John Luther Adams, Finding a Way to Get Lost

Posted in MusicWorld on September 1, 2010 by

Throughout his distinguished career as a composer, John Luther Adams has been considered an “outsider,” the moniker frequently bestowed on independently-minded artists (think John Cage and Morton Feldman) whose work places them outside the musical establishment. In many ways, this label fits. The New Yorker goes as far as to appoint Adams “the chief standard bearer of American experimental music.” To many, “outsider” is even doubly suitable, if accidently so, given Adams’ fixation on music’s affinity with the natural world. He is renowned for his installation at the Museum of the North in Fairbanks, AK, “The place where you go to listen”— a composition in which musical elements are created in real-time in response to natural phenomena.
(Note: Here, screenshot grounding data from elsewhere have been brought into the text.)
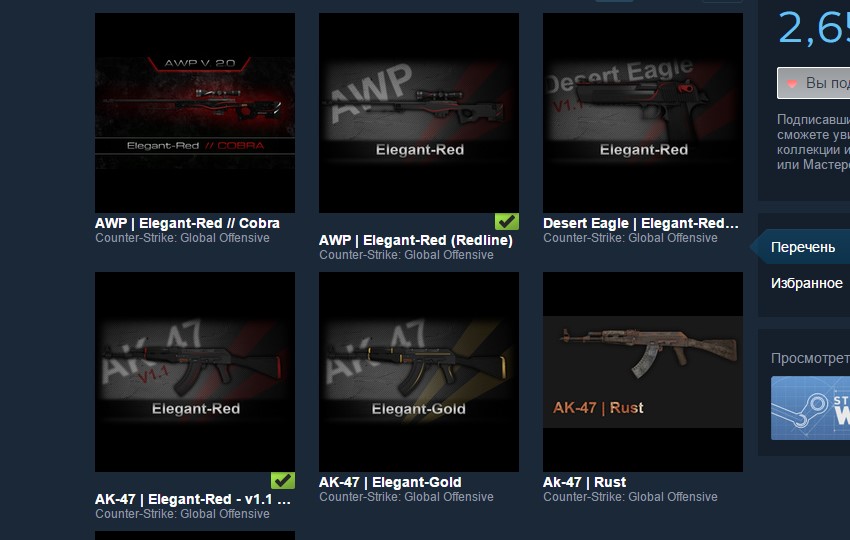
Task: Click Counter-Strike link under Ak-47 Rust
Action: (630, 497)
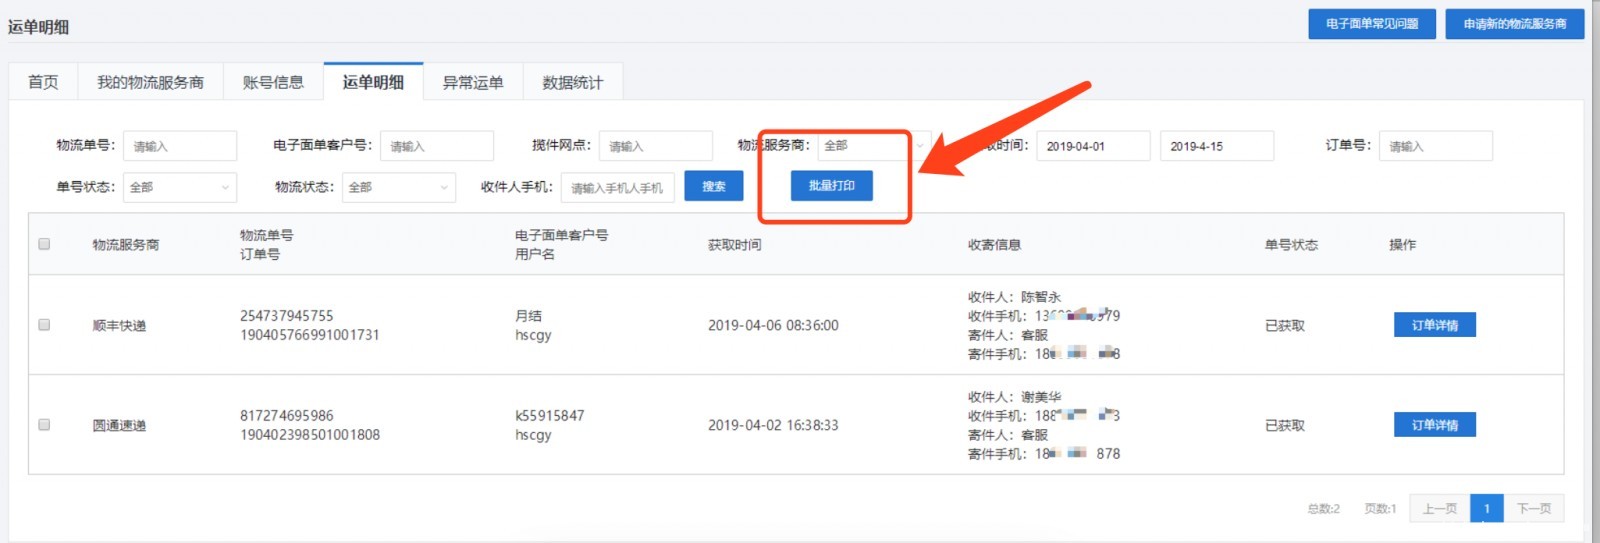This screenshot has height=543, width=1600.
Task: View 订单详情 for the 顺丰快递 order
Action: 1434,325
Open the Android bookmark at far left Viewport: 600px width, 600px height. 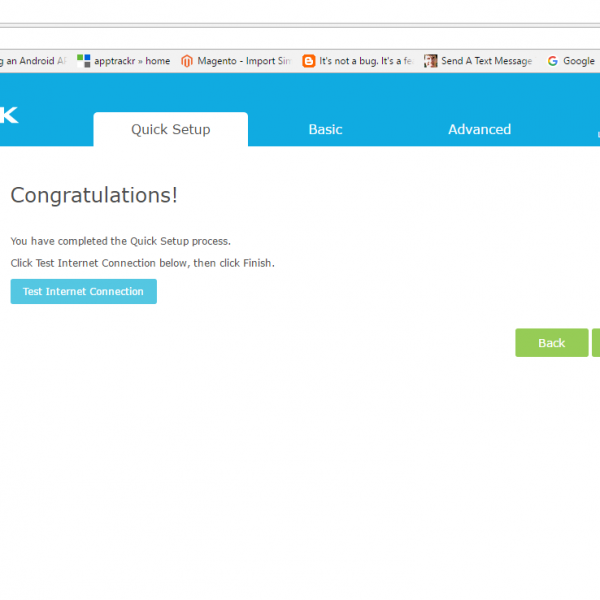click(33, 61)
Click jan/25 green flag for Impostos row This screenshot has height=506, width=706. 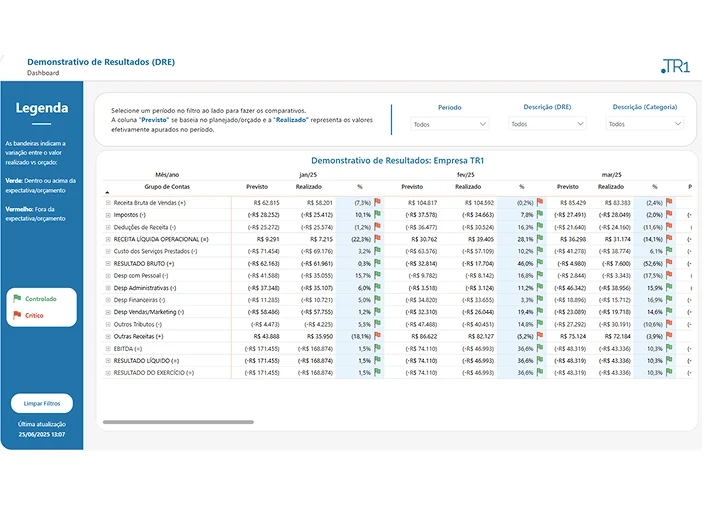click(378, 214)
However, these perceptions of Adams as “outsider” are simplistic. From both environmental and musical standpoints, his music insistently seeks a more complex understanding of the boundaries between inside and outside. “In natural world,” Adams remarks, “the edges are awesome—the intertidal zone, the tree-line, and the point where the forest gives way to the arctic tundra.”

He attempts to recreate such transitional spaces in his work, which attempts to exist at the border between natural and artificial by blurring “the line between acoustic and synthetic music.” Adams accomplishes this peripheral effect, in part, by sampling acoustic instruments and manipulating them electronically. His most recent project, 4000 Holes (Cold Blue Music) deftly exploits this technique. The shorter of the two pieces on this recording, “The Light Within,” (commissioned by the Seattle Chamber Players and the California Ear Unit) seeks to bring “the inner and outer worlds into perfect equipoise,” creating an “entire piece of music that feels like one sound and a whole ensemble that strikes the listener as one instrument.” The longer title piece (which features acclaimed pianist Stephen Drury) employs a similar layering effect using multiple tempos in addition to sound to create a time sculpture—the blocks of which are “the major and minor triads at the core of western music.”

Further complicating Adams’ “outsider” status is the mounting recognition of his musical accomplishments. In addition to numerous other accolades, Adams is the 2010 recipient of the prestigious Nemmers Prize in Musical Composition, which includes performances with the Chicago Symphony and residencies at Northwestern and Harvard. Of his own temporal and sonic layering techniques, Adams is sublimely articulate. “I want music to be a kind of wilderness,” he says, “and I want to get hopelessly lost in it.”